From the Rectory - August 2018
Last week, Anne (my wife) read me Guy Singh-Watson’s latest ‘News from the farm’, which we receive in our Riverford organic vegetable box:
‘The reservoirs are all but empty. We have kept back just enough to water our five acres of tunnels; the outdoor crops will have to fend for themselves. Without rain, the shallow-rooting, quick-growing and water-demanding crops like lettuce, spinach and rocket will start suffering within a week and be unmarketable in two. Prospects for broccoli and potatoes aren’t much better…’
I said, ‘You’re reading it as if it comes from Amos!’ (Amos being one of those doom and gloom Old Testament prophets).

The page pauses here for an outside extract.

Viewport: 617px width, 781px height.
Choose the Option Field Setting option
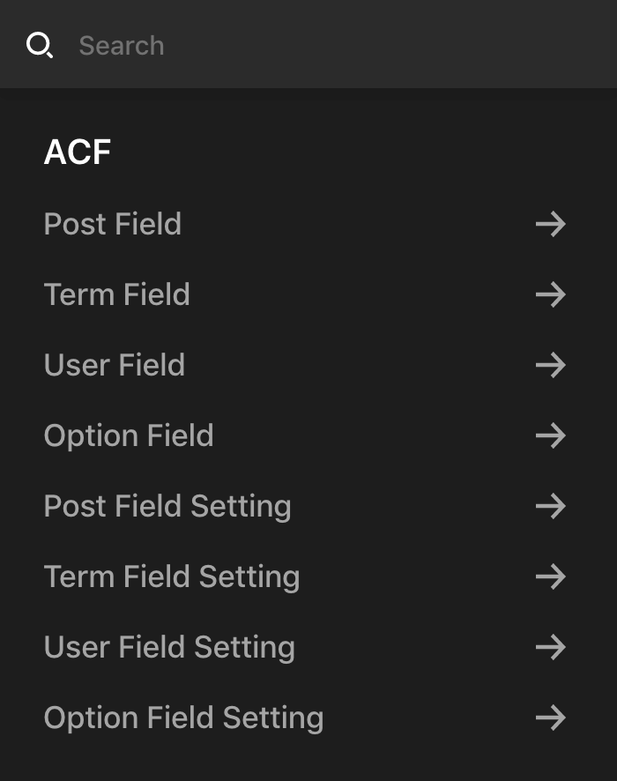coord(183,718)
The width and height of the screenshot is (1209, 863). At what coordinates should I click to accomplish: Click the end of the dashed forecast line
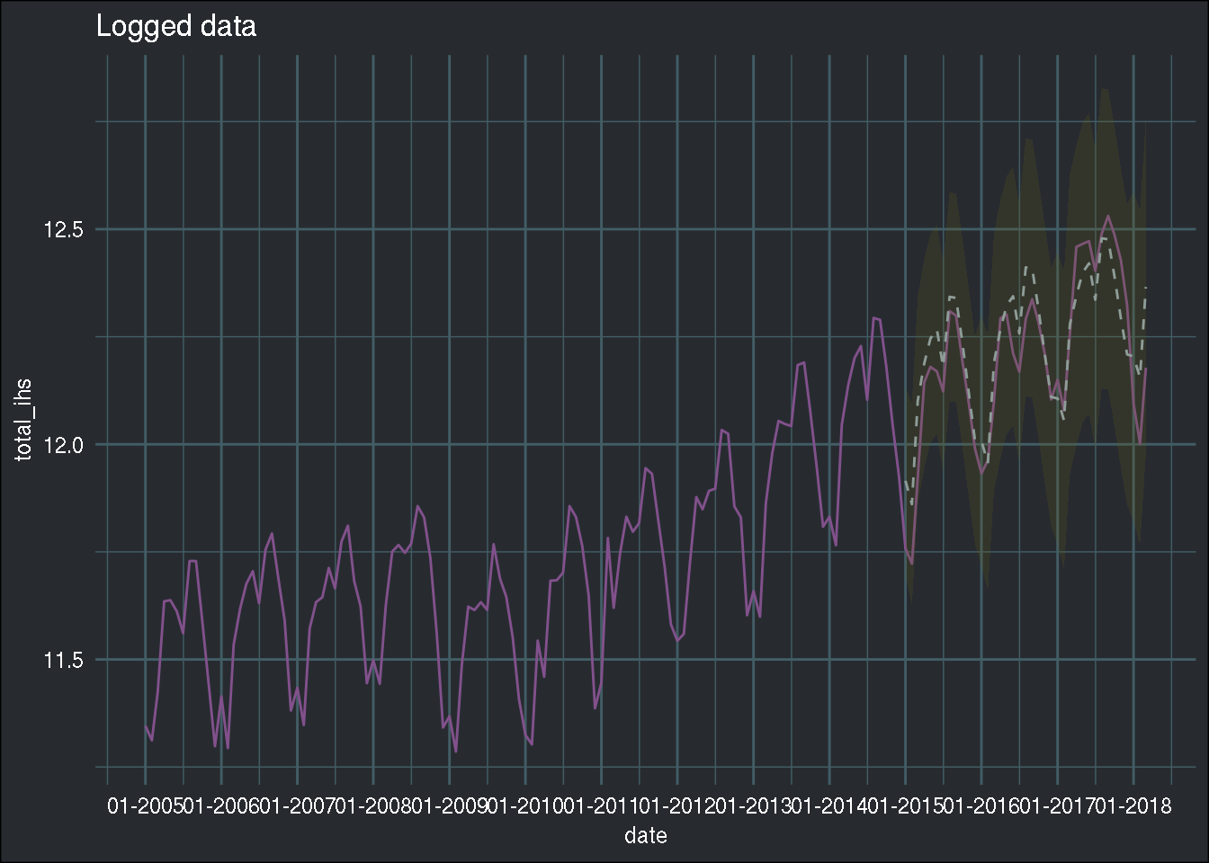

But some things are growing well in this weather (tomatoes, cucumbers, pumpkins, sweetcorn and basil). And Guy goes into some of the strategies they use to get as good a crop as they can (‘plant as deeply and as firmly as possible… invest in more winter fill reservoirs…). To end, he writes:
‘Despite the impending disaster, everyone seems remarkably calm, relaxed and even happy. Like our World Cup team, there is a feeling that we have done our best and what will be, will be. It could be the sunshine or the move to employee ownership; it could be that we have our best team ever and increasingly are leaving them to make their own decisions. Whatever the reason, we are making the most of our chances, which is all we can do in a year like this. In an act of defiant optimism, we are still sowing and planting salads; there seems to be some hope of a change in the weather towards the end of the month.’
There is hope! And those Old Testament prophets also had bags of that. Amos writes: ‘The days are coming,’ declares the Lord, ‘when the reaper will be overtaken by the ploughman and the planter by the one treading grapes… I will plant Israel in their own land, never again to be uprooted from the land I have given them.’
The people of those days lived so close to the land that it was natural for the whole of life to be viewed in agricultural terms. If the crops didn’t grow, it really was a disaster – people starved! They still do in many parts of the world. But for many of us, that’s a bit more distant. If the allotment has a bad year (that’s if you have one), you can always go to the supermarket! But that’s no good if there’s nothing to put in the tins. During this extreme weather we need to spare a thought for our farmers and realise that what they do is more relevant to us than we often think. And assuming the weather’s due to global warming, could we do something to offset that?
But perhaps there’s an even better prophet than Amos. Near the end of his prophecy, Habakkuk writes: ‘Though the fig-tree does not bud and there are no grapes on the vines, though the olive crop fails and the fields produce no food, though there are no sheep in the sheepfold and no cattle in the stalls, yet I will rejoice in the Lord, I will be joyful in God my Saviour.’
Yes, this is about the whole of life… In this hot weather it’s especially easy to get grumpy. I’ve heard quite a few people moaning about things over the past few weeks. I wonder if it is the weather… Whatever it is, we can learn something from Habakkuk about being joyful – or from Guy: ‘Despite the impending disaster, everyone seems remarkably calm, relaxed and even happy.’ (The article was called ‘Smiling in the face of calamity’.)
Whatever the weather, I wish you a very joyful summer.